Among Schiller’s admirers were the Duke of Augustenborg and Count Schimmelmann, both of Denmark, who when they heard of the poet’s illness granted him a three-year pension. This aid provided a welcome relief to Schiller’s struggle against poverty.
Schiller’s talents extended to a variety of literary forms, but the true home of his genius was the historical drama. In this area he found his greatest expression. In all his writing, Schiller was never unfaithful to the mission he felt as a youth. Even while the last of his health was giving way, he still wrote with wholesome and cheerful dramatic fire. He could do so because his heart and intellect were based on sound principles.
In the winter of 1805 Schiller, now only forty-five years old, became totally bedridden. One early May day he asked that the curtains be draw to allow in the sunshine. When his sister-in-law asked him how he was, he whispered, “Cheerful, ever more cheerful.”
The next day he momentarily gained consciousness and his last conscious act was to kiss his beloved Lotte. Then he experienced a convulsion like an electrical shock. As his head fell back and he rested, a most perfect peace came over his face; his mission was complete.
Word of Schiller’s death was sent to Goethe’s house, but none had the courage to give so dreadful a message to the master.
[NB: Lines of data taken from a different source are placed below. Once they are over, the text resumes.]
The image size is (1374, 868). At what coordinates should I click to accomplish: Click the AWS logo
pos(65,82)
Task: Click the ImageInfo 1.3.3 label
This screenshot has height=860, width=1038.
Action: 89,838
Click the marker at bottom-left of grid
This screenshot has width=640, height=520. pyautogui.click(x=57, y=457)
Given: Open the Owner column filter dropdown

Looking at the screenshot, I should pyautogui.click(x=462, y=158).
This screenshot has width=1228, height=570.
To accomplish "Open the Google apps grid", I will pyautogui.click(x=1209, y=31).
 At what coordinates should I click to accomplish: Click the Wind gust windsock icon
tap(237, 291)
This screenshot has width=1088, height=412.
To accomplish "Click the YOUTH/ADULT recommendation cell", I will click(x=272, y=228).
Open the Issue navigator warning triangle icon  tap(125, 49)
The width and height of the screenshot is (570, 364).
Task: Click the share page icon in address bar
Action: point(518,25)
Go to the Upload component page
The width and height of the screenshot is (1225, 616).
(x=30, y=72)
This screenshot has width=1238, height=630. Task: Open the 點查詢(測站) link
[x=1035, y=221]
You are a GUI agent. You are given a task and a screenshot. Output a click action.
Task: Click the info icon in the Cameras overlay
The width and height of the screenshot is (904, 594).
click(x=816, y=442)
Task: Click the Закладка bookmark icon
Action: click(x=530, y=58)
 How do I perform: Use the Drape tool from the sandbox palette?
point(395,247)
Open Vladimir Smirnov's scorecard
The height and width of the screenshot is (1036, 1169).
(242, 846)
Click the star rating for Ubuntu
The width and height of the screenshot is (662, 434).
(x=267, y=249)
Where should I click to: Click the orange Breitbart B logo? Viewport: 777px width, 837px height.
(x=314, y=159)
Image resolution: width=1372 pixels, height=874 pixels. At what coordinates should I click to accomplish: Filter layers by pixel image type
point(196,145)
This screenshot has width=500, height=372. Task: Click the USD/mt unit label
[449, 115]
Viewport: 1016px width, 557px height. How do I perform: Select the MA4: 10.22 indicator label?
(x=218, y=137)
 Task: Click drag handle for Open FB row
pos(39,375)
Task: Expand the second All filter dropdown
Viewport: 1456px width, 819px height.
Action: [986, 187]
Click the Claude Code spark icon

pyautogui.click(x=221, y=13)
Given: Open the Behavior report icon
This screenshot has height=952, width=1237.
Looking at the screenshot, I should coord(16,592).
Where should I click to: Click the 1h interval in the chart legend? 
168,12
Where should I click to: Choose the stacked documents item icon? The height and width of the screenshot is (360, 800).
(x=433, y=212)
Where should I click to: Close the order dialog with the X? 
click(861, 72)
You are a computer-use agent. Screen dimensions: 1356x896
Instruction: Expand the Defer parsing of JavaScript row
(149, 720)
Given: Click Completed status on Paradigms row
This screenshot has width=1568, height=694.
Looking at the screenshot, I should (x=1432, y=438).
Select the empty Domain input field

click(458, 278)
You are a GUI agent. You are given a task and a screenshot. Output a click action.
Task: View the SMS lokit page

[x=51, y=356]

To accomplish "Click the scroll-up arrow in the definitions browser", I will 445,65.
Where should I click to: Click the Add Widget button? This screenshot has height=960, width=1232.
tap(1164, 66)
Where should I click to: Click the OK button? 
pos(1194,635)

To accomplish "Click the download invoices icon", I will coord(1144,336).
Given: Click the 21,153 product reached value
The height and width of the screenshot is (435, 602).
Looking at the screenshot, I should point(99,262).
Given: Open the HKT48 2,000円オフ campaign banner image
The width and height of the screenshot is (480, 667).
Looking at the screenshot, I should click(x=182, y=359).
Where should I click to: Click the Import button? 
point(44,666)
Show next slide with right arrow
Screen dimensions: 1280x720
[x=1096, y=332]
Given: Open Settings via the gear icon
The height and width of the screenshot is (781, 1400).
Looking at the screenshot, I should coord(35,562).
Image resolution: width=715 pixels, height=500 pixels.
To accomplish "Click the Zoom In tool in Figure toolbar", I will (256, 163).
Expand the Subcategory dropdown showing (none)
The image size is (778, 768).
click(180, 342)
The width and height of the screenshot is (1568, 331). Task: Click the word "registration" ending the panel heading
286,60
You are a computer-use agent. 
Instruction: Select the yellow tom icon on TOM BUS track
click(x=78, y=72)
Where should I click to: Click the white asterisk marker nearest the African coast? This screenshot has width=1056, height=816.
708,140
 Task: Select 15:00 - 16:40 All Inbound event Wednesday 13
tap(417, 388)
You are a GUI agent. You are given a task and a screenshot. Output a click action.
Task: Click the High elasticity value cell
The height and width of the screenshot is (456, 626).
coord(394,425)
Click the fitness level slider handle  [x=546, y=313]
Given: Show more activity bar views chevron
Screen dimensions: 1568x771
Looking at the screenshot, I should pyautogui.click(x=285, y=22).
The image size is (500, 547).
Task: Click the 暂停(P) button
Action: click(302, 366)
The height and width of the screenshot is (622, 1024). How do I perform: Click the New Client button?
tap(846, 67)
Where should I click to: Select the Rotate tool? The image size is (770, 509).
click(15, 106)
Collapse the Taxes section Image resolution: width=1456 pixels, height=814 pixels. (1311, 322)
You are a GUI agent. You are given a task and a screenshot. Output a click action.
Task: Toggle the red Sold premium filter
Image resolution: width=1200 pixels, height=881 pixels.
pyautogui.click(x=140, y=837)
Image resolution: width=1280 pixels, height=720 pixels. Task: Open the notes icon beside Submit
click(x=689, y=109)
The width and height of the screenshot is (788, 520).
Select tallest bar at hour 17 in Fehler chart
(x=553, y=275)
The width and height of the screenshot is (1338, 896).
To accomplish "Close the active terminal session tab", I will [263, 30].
However, something in the behavior of the members of the household made Goethe uneasy, but he refused to ask a direct question of anyone. “I observe,” he said to his wife, Christiane, “that Schiller must be very ill.” During the night he heard sobbing. The next morning he again asked Christiane, “Is it true, is it not, that Schiller was very ill yesterday?” Christiane burst into tears. “He is dead?” again asked Goethe. Christiane, still crying, at last told him the bitter truth. “He is dead!” Goethe repeated, and covered his eyes with his hand. He had lost a friend and the world a great writer.